Dans ces conditions, comment les Csapa et les Caarud ont-ils pu poursuivre leurs activités ?
NL Il leur a fallu s’adapter. Les Csapa ont notamment pu mettre en place des téléconsultations. Et elles ont pu ainsi suivre certaines situations explosives - par exemple avec certains jeunes désormais confinés en famille, et soudain privés de cannabis.
Sur les marchés illégaux, en effet, l’offre s’est déréglée, faisant monter les prix et chuter la qualité – avec, aussi, des risques d’overdose accrus avec certains produits. Et du même coup, nombre de personnes jusqu’ici invisibles ont surgi dans les Csapa pour demander des traitements, faute de pouvoir se fournir dans la rue. Il nous faut donc profiter de cette crise pour créer un lien et une alliance avec eux. L’enjeu est donc bien de maintenir également un accueil physique a minima.
Et cela vaut aussi pour les Caarud, même si les accueils collectifs ont laissé la place à des distributions individuelles de seringues propres, ou encore à des maraudes.
Comment ont pu être maintenus les traitements de substitution aux opiacés (TSO) ?
NL Sur ce plan, les pouvoirs publics ont montré de la réactivité. Les patients dont le traitement est stabilisé peuvent maintenant reprendre leur dernière ordonnance périmée, pour aller récupérer en pharmacie jusqu’à 28 jours de méthadone ou de buprénorphine (selon un arrêté du 19 mars, NDLR). Cela a énormément aidé à sécuriser ces patients, parfois très angoissés.

++++++++++++++++++++

EXERCICES À FAIRE:
a – Mettez à jour l'extrait sur le passage allant de « Dans ces conditions, comment » jusqu'à « physique a minima. » en remplaçant « téléconsultations » par « consultations à distance ».
b – Relevez toutes les substances que l'extrait nomme précisément, sans compter la famille des opiacés.

DONNÉES DISPONIBLES:
++++++++++++++++++++

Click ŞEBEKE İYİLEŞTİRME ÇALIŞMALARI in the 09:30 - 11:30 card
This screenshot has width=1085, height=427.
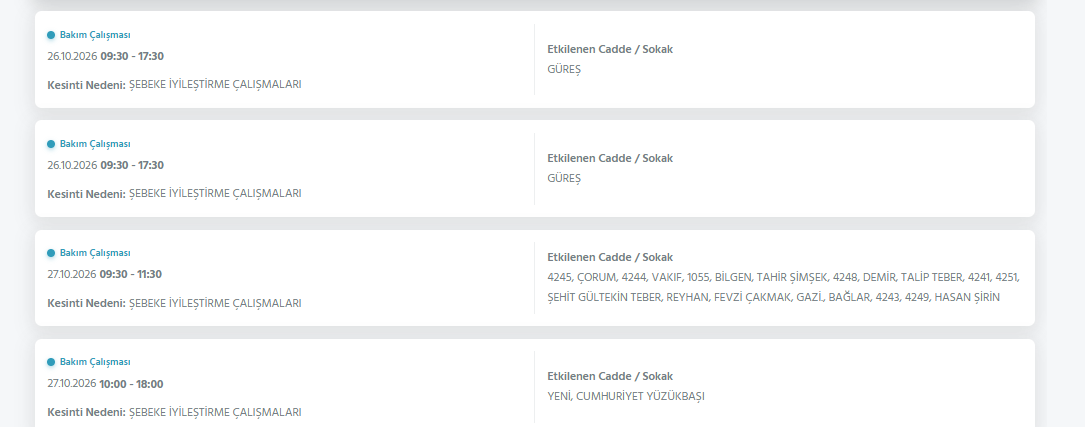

++++++++++++++++++++

RÉPONSES PAR EXERCICE:
a –
Dans ces conditions, comment les Csapa et les Caarud ont-ils pu poursuivre leurs activités ?
NL Il leur a fallu s’adapter. Les Csapa ont notamment pu mettre en place des consultations à distance. Et elles ont pu ainsi suivre certaines situations explosives - par exemple avec certains jeunes désormais confinés en famille, et soudain privés de cannabis.
Sur les marchés illégaux, en effet, l’offre s’est déréglée, faisant monter les prix et chuter la qualité – avec, aussi, des risques d’overdose accrus avec certains produits. Et du même coup, nombre de personnes jusqu’ici invisibles ont surgi dans les Csapa pour demander des traitements, faute de pouvoir se fournir dans la rue. Il nous faut donc profiter de cette crise pour créer un lien et une alliance avec eux. L’enjeu est donc bien de maintenir également un accueil physique a minima.

b – cannabis, méthadone, buprénorphine